- **Work task**
Please write out exactly the lines of the data below from the line holding "1372x886 pixels." through the line holding "Given: Click the high_freq_db module name", and leave out the rest.

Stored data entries

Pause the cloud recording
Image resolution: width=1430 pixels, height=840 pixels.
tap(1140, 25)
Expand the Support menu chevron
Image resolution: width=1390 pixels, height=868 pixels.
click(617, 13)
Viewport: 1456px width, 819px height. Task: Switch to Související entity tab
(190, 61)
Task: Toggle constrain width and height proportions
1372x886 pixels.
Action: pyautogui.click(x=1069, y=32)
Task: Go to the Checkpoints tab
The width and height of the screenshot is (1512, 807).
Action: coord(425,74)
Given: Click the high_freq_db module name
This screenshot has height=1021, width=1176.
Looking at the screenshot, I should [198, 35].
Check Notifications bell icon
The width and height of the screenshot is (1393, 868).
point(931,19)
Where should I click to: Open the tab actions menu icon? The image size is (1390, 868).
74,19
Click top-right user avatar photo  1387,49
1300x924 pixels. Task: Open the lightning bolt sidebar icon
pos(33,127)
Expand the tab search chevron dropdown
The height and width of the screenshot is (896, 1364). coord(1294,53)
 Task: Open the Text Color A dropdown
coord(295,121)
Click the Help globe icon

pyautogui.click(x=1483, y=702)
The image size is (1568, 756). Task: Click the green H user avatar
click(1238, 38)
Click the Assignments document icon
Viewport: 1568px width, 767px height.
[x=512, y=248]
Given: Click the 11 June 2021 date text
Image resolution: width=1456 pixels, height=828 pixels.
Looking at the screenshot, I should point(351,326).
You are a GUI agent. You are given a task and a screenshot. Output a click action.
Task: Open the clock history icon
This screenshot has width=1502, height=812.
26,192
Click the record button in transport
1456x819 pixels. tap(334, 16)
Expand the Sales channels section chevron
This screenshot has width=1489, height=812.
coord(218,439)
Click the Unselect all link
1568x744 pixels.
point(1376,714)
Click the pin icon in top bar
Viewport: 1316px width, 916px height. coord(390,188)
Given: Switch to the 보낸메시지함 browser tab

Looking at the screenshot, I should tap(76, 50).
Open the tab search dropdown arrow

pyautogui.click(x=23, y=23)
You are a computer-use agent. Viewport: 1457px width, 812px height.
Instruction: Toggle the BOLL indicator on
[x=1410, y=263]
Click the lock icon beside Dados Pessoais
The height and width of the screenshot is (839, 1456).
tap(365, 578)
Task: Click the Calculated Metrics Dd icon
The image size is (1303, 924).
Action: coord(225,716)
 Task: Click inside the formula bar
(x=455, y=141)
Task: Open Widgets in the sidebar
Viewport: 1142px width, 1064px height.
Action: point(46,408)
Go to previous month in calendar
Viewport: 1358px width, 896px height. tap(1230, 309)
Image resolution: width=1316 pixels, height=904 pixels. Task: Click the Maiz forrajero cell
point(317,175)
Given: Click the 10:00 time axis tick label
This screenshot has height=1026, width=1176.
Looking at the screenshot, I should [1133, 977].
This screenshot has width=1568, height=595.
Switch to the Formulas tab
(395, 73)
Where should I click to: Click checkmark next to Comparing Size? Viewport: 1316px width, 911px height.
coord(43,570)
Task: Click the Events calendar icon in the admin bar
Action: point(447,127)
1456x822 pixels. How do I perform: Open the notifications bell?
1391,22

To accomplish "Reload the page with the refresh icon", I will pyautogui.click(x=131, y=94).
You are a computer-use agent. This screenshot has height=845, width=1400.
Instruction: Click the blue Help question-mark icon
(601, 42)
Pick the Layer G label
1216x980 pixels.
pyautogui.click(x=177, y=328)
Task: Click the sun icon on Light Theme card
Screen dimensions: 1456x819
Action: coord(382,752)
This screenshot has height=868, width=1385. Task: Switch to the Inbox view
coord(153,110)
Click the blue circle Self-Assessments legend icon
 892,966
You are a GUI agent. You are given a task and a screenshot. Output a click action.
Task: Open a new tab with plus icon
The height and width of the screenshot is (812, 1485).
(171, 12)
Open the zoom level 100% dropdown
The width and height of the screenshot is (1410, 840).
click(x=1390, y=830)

- **Expected answer**
1372x886 pixels.
Action: pyautogui.click(x=1069, y=32)
Task: Go to the Checkpoints tab
The width and height of the screenshot is (1512, 807).
Action: coord(425,74)
Given: Click the high_freq_db module name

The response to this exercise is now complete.